O7.2.2 Safety of beta-blockers

Beta blockers have well established survival benefits in heart failure and after myocardial infarction and have been long used in coronary artery disease and hypertension but have been considered contra-indicated in patients with COPD. A Cochrane systematic review identified 20 RCTs of cardio-selective beta blockers which examined lung function and respiratory symptoms in 278 patients with COPD (Salpeter 2005Salpeter 2002) [evidence level I]. Eleven studies were of single dose and nine were of prolonged treatment (mean 3.7 weeks, range two days to 12 weeks).  The beta blockers included atenolol, metoprolol, bisoprolol, practolol, celiprolol and acebutolol and were used at therapeutic doses. There was no significant overall change in FEV1, respiratory symptoms or the response to inhaled beta2 agonists.  The authors concluded that cardio-selective beta blockers were safe and should not be withheld, even in patients with severe airflow limitation.

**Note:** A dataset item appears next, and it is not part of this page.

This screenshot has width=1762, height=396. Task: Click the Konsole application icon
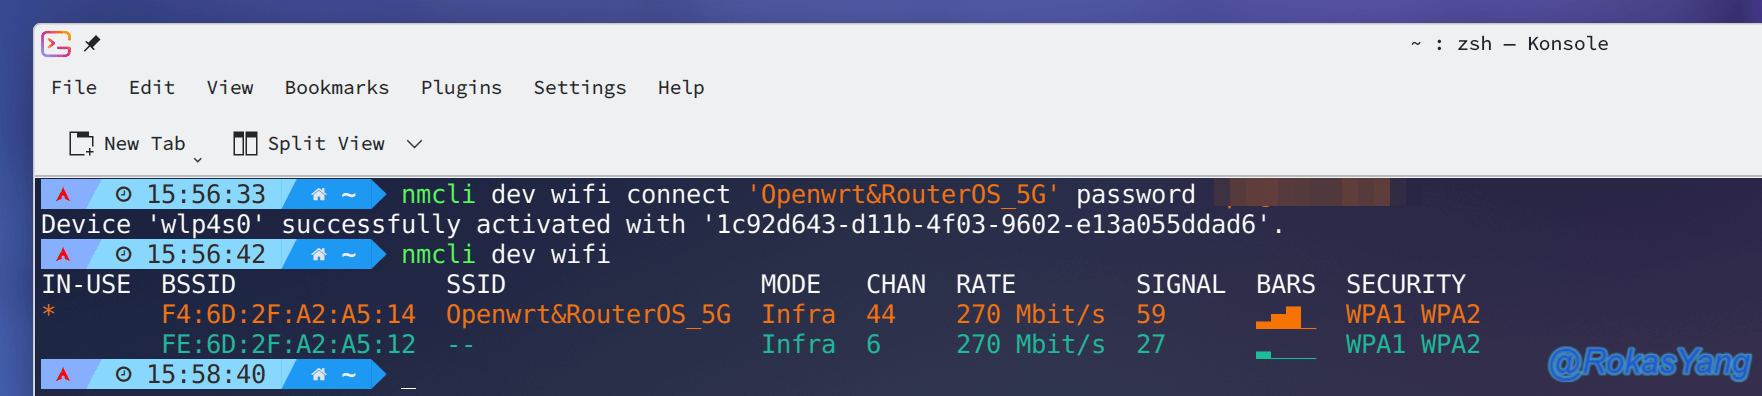(x=56, y=44)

However, even with pooled data the absolute patient numbers were small and failed to represent minority groups such as females and the elderly. The longest duration included trial was 12 weeks, and so the meta-analysis provides little guidance about long term safety and potential morbidity of prolonged beta-blocker use in COPD.

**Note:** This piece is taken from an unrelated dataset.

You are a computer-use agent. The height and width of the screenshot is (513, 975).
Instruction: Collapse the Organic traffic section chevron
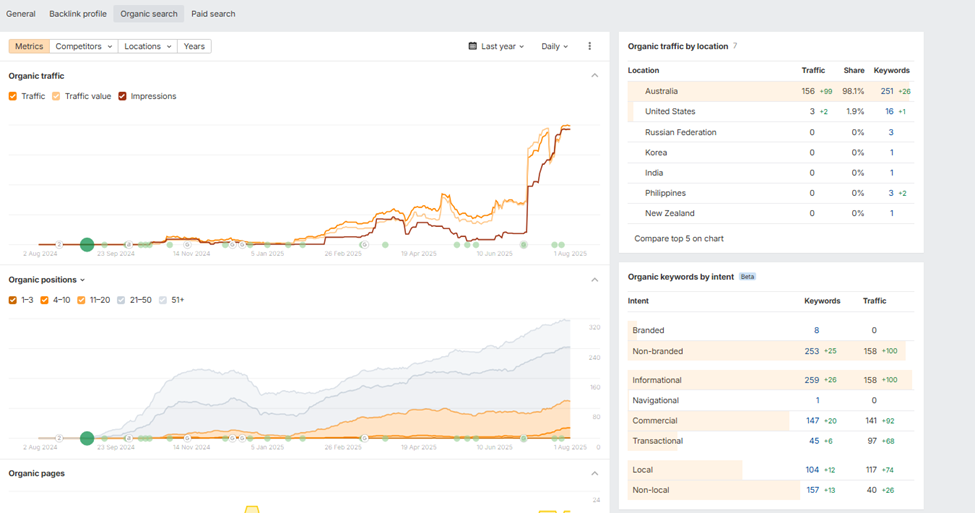coord(595,76)
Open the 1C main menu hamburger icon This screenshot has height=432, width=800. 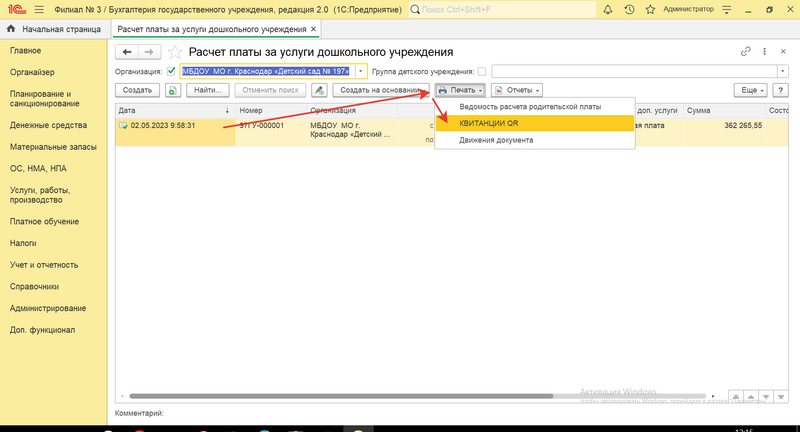pyautogui.click(x=29, y=9)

Despite a paucity of evidence to suggest harm, beta-blockers are still under-utilised in COPD for guideline-based indications such as systolic heart failure (Lipworth 2016) [evidence level III-2].  Australian data from a COPD cohort hospitalised for a COPD exacerbation also reflects this (Neef 2016) [evidence level III-2] as does a similar New Zealand study (Parkin 2020) [both evidence level III-2]. In contrast, Parkin et al report much higher prescription rates for other medications used to reduce cardiovascular risk, such as aspirin and hydroxymethylglutaryl-CoA reductase inhibitors (statins).

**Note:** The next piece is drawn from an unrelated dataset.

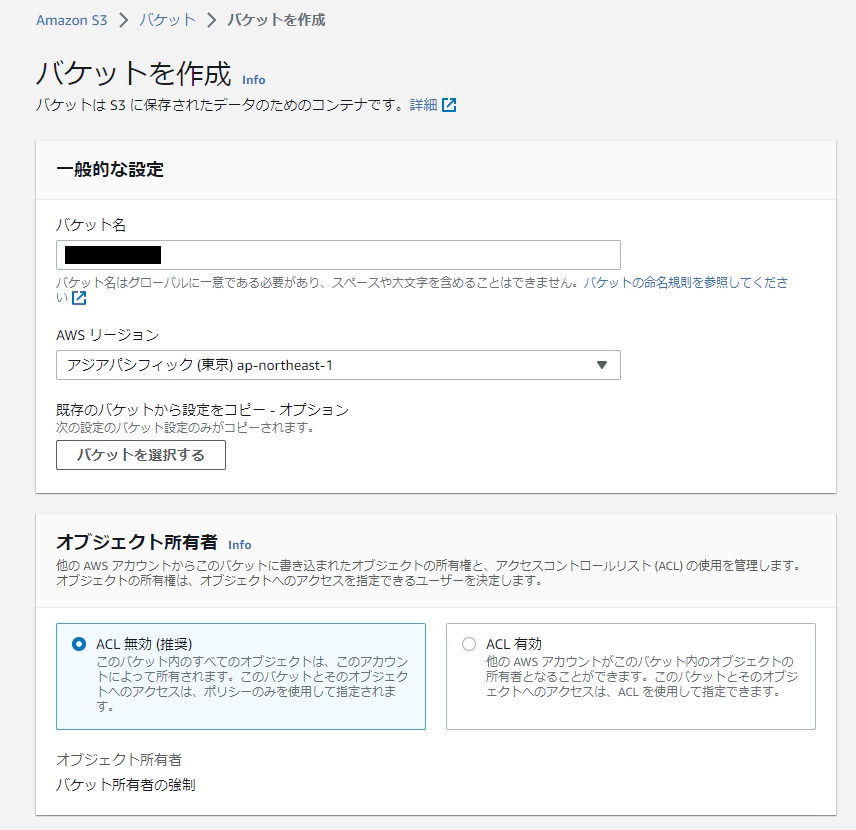Screen dimensions: 856x830
Task: Click the ACL 有効 option card description
Action: [640, 677]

A number of observational studies also lend confidence to beta-blocker prescribing in COPD patients. In Du et al’s meta-analysis (Du 2016) of 15 cohort studies with follow up ranging from one to 7.2 years beta-blocker treatment was associated with reduced mortality (RR 0.72, 95% CI 0.63 to 0.83) and exacerbation risk (RR 0.63, 95% CI 0.57 to 0.71). Despite significant heterogeneity, sensitivity analysis did not change the outcome [evidence level III-2]. Moreover, beta-blocker treatment did not diminish the beneficial effects of inhaled treatments on post bronchodilator FEV1 or COPD exacerbations (Dransfield 2018).  However, a prospective randomised trial of metoprolol to prevent exacerbations in moderate to severe COPD (Dransfield 2019) reported no benefit (adjusted HR 1.12, 95% CI 0.88 to 1.42), after early termination for futility and potential safety concerns about increased respiratory symptoms and severe exacerbations (adjusted HR 1.91, 95% CI 1.29 to 2.83) in the active treatment group. It is important to note that patients with heart failure and recent intervention for ischaemic heart disease were excluded.  Due to the study’s selection criteria, these results should only apply to patients who have no therapeutic indication for beta-blockers.  Prospective data for COPD patients with cardiac disease are still needed.